- Born: Bartholemew Edwin Willoughby 1960 (age 65–66) Koonibba Mission, near Ceduna, South Australia, Australia
- Genres: Aboriginal rock, reggae rock
- Occupation: Musician
- Instruments: Drums, guitar, bass, piano, pipe organ
- Years active: 1978–present
- Formerly of: No Fixed Address Coloured Stone Mixed Relations Yothu Yindi Jimmy Chi & Kuckles Goanna Shane Howard & The Great Heart Band

= Bart Willoughby =

Australian musician

Bartholomew Edwin Willoughby (born 1960) is an Aboriginal Australian musician, noted for his pioneering fusion of reggae with Indigenous Australian musical influences, and for his contribution to growth of Indigenous music in Australia. A multi-instrumentalist, songwriter, and singer, he is known as a founder member and leader of the No Fixed Address, which was the first Aboriginal rock band in Australia, and the first Aboriginal band to travel overseas.

RECORDED DATA

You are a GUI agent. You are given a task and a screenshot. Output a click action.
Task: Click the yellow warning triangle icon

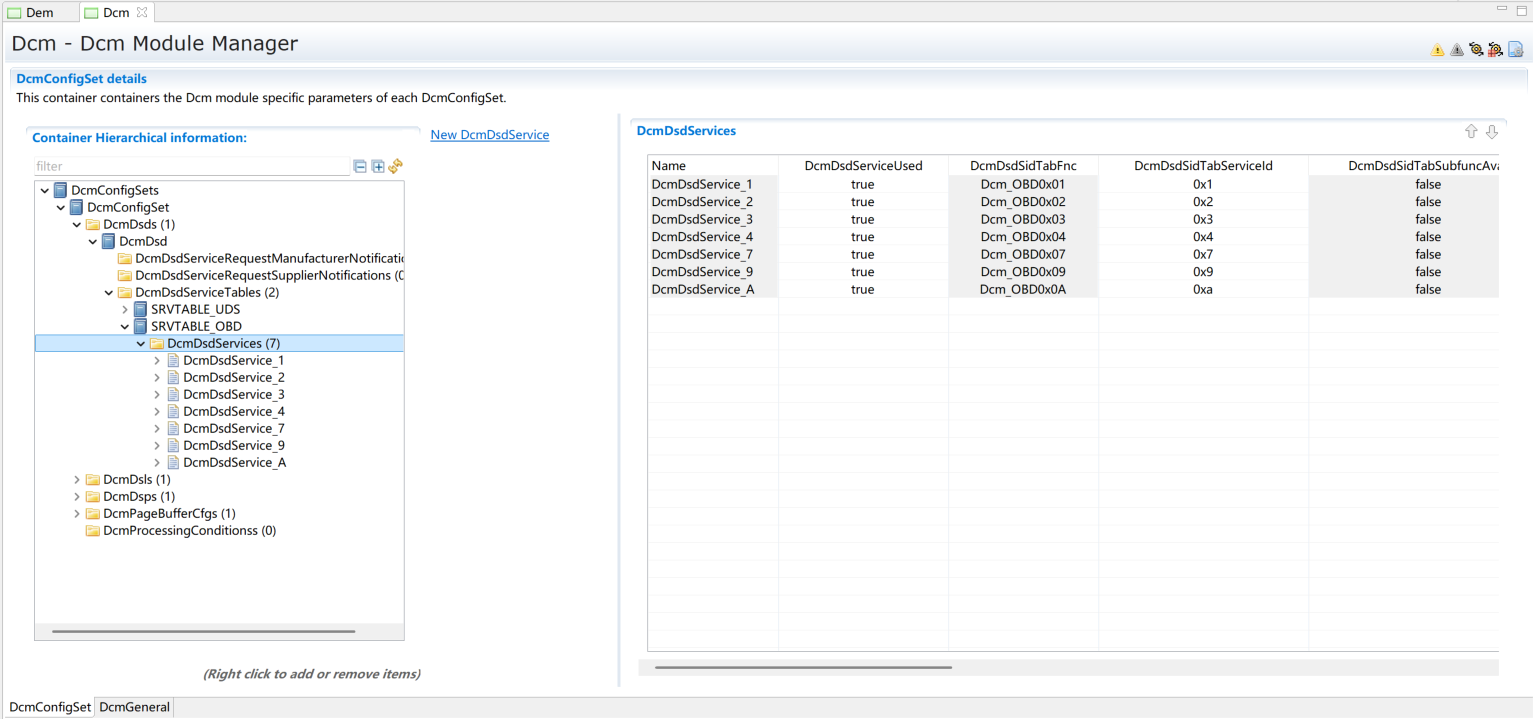(x=1437, y=50)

STATED PROBLEM A
Copy the passage of the Bart Willoughby article that begins with the words containing "Bartholomew Edwin Willoughby" and ends with "to travel overseas.".
STATED PROBLEM B
Resume the Bart Willoughby article after its final sentence and continue it.

RESPONSE A
Bartholomew Edwin Willoughby (born 1960) is an Aboriginal Australian musician, noted for his pioneering fusion of reggae with Indigenous Australian musical influences, and for his contribution to growth of Indigenous music in Australia. A multi-instrumentalist, songwriter, and singer, he is known as a founder member and leader of the No Fixed Address, which was the first Aboriginal rock band in Australia, and the first Aboriginal band to travel overseas.

RESPONSE B
In 2024, Willoughby received the Ted Albert Award For Outstanding Services to Australian Music at the APRA Music Awards of 2024.

==Early life and education==
Bartholomew Edwin Willoughby was born in 1960 at Koonibba Mission, near Ceduna in South Australia. He is Pitjantjatjara and Mirning on his mother's side (Southern right whale dreaming) and Kokatha on his father's side (wedge-tailed eagle dreaming). His father is from the Simpson Desert, and was raised traditionally, with Warlpiri as his first language, and artist Clifford Possum his best friend. His mother's family connections go as far as Kalgoorlie in Western Australia.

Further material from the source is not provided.